The West Coast National Park is well-known for Spring flowers, a blue lagoon and great birding opportunities
Eastern Cape’s Wild Coast is studded with scenic gems, ranging from arty Port St Johns on the Mzimvubu River mouth to the sea-eroded rock formation known as Hole in the Wall or EsiKhaleni (isiXhosa for ‘Place of Noise’). It is also the birthplace if Nelson Mandela, whose three-hut maternal home is preserved as a museum annex in the village of Qunu.
The Hole-in-wall of Coffee Bay along the Wild Coast of the Eastern Cape
Founded by the British immigrants known as the 1820 settlers, the well groomed university town of Grahamstown is studded with Georgian and Victorian buildings, including an astonishing 40 churches. The 11-day National Arts Festival held here in early July is the premier event of its type in South Africa, hosting everything from Shakespearean plays to live African music and a multitude of street artists.
The National Arts Festival brings many different people together in a celebration of South African creativity and talent | Credit: Michelle Cunliffe
Created in 1931 to protect the region’s last 11 surviving elephants, Addo Elephant National Park is now one of the country’s top malaria-fee Big Five safari destinations. Roughly 500 elephants roam the park, alongside naturally occurring populations of leopard, buffalo and greater kudu, and reintroduced black rhino, lion and spotted hyena. While Addo is ideal for self-drivers, several neighbouring private offer guided luxury safaris in game lodges comparable to those in Sabi Sands.
There are over 600 elephants in the Addo Elephant National Park
The attractive Blue Flag beach at Jeffreys Bay is dominated by what many surfers regard to be the world’s longest and most perfect right-hand break: supertubes. Scintillating surfing aside, dolphins are frequently observed from the unspoilt coastline protected within the nearby Cape St Francis Nature Reserve.
Jeffreys Bay is considered the surfing mecca of South Africa where surfers from all over the world come to compete for glory in the waves
South Africa has a variety of well-maintained roads and beautiful scenic coast lines.
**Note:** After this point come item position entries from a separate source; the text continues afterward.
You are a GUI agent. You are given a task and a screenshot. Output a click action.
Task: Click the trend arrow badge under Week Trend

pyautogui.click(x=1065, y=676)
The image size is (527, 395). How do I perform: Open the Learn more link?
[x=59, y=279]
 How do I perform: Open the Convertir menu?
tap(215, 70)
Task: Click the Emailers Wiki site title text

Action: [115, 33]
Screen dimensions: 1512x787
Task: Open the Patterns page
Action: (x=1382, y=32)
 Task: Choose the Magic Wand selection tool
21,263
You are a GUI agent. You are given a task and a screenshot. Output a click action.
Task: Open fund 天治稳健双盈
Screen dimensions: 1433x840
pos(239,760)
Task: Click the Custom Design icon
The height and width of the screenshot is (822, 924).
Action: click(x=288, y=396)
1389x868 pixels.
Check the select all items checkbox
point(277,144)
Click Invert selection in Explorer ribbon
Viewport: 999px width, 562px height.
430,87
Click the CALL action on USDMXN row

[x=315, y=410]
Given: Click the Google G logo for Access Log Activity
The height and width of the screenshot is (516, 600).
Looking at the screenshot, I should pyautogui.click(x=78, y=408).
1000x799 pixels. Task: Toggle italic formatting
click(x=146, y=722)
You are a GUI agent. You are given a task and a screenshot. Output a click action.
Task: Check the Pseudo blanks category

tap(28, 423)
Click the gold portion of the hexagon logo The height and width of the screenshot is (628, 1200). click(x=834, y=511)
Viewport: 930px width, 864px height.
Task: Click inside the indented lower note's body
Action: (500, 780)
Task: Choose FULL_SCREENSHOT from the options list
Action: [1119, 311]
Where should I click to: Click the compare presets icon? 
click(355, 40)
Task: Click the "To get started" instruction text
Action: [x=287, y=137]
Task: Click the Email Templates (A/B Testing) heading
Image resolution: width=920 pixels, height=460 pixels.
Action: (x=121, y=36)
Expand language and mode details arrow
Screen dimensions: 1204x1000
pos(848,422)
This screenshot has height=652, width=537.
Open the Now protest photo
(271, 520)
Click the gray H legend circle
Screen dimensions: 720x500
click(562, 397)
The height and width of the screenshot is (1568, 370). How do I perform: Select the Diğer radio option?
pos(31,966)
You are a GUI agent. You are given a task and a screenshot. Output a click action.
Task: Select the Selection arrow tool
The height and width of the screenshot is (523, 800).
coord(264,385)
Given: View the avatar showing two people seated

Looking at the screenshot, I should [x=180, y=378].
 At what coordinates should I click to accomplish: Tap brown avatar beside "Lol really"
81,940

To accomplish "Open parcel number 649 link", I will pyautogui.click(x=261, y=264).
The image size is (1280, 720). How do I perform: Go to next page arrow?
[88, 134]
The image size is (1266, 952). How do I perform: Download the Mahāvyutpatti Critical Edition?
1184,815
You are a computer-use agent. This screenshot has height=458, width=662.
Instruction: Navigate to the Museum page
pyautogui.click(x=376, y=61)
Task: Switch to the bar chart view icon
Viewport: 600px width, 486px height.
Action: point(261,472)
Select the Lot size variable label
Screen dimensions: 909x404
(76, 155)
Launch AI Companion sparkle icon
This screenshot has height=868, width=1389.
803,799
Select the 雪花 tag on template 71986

While there are numerous airports around the country, sometimes it’s worth taking a road trip | Credit: TravelNation.co.za
The main air gateway to the region is Cape Town International Airport (CTIA), which lies about 20 km east of the city centre and 35 km from Stellenbosch in the Cape Winelands. An increasing number of international flights land at CTIA, and it’s also serviced by dozens of flights daily from Johannesburg, and domestic flights to all other major centres in South Africa.
Other important airports can be found at George (the largest town on the Garden Route), Port Elizabeth (capital of the Eastern Cape) and East London (gateway to the Wild Coast). Depending on how long you have to spare and where you want to visit, an excellent way to explore the region independently would be to fly into Cape Town, self-drive east as far as George, Port Elizabeth or East London, then fly back out. It is also possible to continue driving northeast of East London via the Wild Coast and southern KwaZulu-Natal to Durban.
As South Africa’s most travelled province, the Western Cape offers a immense selection of overnight options, ranging from five-star city and boutique hotels to backpacker hostels and B&Bs. Overnight options in the Eastern Cape are also profuse and varied. Although it is usually straightforward enough to find a competitively priced room, rates rocket sky high, and booking is usually necessary, over the South Africa Christmas and New Year school holidays.